Addressing water problems
During a workshop and ensuing meeting commissioners heard a presentation regarding a recent pilot study of the city’s potable water and took initial steps in addressing issues of discoloration.
David Kozan with CDM Smith, the contracted designer of the city’s water plant, said the pilot study revealed problems related not only to iron in the water, as expected, but also manganese.
Manganese and iron can cause discoloration when oxidized, though the issues are entirely aesthetic and not health related. However, the aesthetic issues can be serious.
The city’s replacement of aging pipe – some 90 percent of cast iron pipe will be out of the ground by the end of the year – will address and is addressing iron problems, Kozan said.
The manganese in the water will be initially addressed by changing the blend of the corrosion control chemical used during the treatment process.
Commissioners approved staff moving in the direction of changing the blend.
Depending on the results, staff, at commissioners’ discretion, could make changes to the way certain chemicals are introduced during the treatment process and potentially look at other tweaks in chemicals used in treatment.
Cape San Blas Lighthouse
Commissioners were provided a summary of available funding for the relocation of the Cape San Blas Lighthouse into the city to compare with bids for the relocation of the lighthouse and ancillary buildings.

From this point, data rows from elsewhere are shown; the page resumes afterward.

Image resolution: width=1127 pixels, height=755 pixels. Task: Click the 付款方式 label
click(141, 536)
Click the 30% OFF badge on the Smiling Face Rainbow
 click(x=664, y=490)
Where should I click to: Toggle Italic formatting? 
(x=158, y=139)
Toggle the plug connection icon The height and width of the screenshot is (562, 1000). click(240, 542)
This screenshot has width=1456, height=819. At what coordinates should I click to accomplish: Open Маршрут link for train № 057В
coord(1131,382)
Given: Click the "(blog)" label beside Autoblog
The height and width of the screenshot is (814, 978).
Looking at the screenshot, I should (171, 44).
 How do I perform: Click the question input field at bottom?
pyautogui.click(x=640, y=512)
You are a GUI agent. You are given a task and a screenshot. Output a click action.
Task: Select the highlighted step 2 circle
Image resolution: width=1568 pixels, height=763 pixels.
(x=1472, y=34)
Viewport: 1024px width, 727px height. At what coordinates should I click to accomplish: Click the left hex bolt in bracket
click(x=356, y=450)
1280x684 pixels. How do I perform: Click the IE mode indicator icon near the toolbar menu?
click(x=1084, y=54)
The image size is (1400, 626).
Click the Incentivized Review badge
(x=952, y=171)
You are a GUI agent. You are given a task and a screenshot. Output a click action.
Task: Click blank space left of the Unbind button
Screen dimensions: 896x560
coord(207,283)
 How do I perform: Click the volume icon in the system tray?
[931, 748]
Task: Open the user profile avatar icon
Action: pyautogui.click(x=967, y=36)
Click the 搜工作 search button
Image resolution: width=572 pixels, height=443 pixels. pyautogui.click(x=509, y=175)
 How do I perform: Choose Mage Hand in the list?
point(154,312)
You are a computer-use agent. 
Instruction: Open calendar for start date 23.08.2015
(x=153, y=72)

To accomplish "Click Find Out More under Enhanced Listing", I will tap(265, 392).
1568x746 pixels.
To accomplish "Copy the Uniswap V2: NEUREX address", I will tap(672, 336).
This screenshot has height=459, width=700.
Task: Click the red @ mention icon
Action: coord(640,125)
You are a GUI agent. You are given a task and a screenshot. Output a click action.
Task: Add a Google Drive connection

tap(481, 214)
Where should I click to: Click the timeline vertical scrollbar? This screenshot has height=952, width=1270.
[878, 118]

A state appropriation of $325,000 is the largest piece of funding, which also includes grants from the PSJRA ($50,000), Florida Department of Environmental Protection ($30,000) and Florida Lighthouse Association ($25,000).
The Duke Energy Foundation provided a grant of $25,000, the St. Joseph Historical Society has provided $10,000 and donations and the sale of ornaments total $11,348.
The Florida Lighthouse Association has provided another $5,000 in funding and will consider another grant of $25,000. A matching grant from an unidentified source amounts to $25,000.
The total of $531,348 would be sufficient to cover bid estimates for relocation, however, the X factor is the cost of lowering power lines by Duke Energy. That is currently unknown.